**What you should do**
Pull out, word for word, only the rows between the line holding "Image resolution: width=1870" and the line holding "The width and height of the screenshot is (1280, 720). In", with both of those lines included.

━━━━━ Task material

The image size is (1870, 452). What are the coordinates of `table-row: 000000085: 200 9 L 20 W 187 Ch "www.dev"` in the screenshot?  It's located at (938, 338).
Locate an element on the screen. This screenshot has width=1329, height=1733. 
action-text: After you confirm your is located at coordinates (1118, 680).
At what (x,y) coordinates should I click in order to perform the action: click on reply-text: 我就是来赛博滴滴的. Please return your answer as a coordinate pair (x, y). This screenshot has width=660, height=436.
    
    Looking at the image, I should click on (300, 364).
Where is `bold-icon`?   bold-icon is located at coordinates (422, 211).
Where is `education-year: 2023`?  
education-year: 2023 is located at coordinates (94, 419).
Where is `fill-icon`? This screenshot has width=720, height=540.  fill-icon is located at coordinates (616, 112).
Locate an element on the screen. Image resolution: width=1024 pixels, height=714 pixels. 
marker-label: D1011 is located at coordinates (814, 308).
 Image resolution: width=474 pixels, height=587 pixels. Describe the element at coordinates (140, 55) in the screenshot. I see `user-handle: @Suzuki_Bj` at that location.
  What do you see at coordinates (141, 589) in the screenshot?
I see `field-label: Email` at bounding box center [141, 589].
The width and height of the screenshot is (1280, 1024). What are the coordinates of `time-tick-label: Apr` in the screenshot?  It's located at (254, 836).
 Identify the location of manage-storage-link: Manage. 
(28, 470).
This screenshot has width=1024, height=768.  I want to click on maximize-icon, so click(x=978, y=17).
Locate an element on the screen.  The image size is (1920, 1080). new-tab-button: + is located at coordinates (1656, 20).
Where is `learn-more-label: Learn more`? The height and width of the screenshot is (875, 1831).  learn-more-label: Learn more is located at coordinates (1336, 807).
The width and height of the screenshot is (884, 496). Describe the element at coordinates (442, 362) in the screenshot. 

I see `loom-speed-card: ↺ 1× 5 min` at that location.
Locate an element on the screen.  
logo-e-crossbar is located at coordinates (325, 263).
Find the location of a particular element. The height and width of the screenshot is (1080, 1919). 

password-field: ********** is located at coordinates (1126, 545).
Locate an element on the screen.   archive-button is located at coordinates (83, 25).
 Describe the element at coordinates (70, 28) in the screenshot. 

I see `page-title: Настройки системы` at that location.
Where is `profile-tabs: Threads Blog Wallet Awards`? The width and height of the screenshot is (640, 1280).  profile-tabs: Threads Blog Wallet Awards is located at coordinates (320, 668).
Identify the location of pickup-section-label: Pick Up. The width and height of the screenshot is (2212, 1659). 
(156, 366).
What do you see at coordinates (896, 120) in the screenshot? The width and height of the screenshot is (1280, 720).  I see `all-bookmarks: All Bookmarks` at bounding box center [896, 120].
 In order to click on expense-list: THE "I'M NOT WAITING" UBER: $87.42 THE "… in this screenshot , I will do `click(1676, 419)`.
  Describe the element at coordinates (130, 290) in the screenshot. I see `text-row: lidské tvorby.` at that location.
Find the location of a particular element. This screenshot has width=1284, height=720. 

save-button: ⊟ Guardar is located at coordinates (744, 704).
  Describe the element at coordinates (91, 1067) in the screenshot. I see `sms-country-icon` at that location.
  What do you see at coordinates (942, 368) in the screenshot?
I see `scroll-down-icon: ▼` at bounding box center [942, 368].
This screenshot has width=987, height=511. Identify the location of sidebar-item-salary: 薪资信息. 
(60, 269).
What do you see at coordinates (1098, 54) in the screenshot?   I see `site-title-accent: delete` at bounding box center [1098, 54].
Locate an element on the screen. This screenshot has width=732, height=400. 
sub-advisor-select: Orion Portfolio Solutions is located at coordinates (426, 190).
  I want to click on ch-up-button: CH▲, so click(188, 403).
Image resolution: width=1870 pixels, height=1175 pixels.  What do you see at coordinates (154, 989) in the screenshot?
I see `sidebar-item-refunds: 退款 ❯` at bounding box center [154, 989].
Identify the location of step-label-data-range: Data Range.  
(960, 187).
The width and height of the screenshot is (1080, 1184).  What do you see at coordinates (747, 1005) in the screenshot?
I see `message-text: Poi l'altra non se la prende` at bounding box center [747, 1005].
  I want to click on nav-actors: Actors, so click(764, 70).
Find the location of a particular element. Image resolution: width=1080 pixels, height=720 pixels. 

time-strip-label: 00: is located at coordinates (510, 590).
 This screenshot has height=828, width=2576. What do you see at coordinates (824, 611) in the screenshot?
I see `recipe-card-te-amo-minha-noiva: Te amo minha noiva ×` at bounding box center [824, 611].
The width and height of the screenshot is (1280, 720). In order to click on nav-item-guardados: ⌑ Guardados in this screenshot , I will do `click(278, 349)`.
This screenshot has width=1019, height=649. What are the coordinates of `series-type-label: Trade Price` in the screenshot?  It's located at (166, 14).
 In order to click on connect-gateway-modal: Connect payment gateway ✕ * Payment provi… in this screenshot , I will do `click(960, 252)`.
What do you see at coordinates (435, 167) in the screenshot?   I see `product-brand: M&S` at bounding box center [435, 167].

━━━━━━━━━━

**Exercise result**
Image resolution: width=1870 pixels, height=1175 pixels.  What do you see at coordinates (154, 989) in the screenshot?
I see `sidebar-item-refunds: 退款 ❯` at bounding box center [154, 989].
Identify the location of step-label-data-range: Data Range.  
(960, 187).
The width and height of the screenshot is (1080, 1184).  What do you see at coordinates (747, 1005) in the screenshot?
I see `message-text: Poi l'altra non se la prende` at bounding box center [747, 1005].
  I want to click on nav-actors: Actors, so click(764, 70).
Find the location of a particular element. Image resolution: width=1080 pixels, height=720 pixels. 

time-strip-label: 00: is located at coordinates (510, 590).
 This screenshot has height=828, width=2576. What do you see at coordinates (824, 611) in the screenshot?
I see `recipe-card-te-amo-minha-noiva: Te amo minha noiva ×` at bounding box center [824, 611].
The width and height of the screenshot is (1280, 720). In order to click on nav-item-guardados: ⌑ Guardados in this screenshot , I will do `click(278, 349)`.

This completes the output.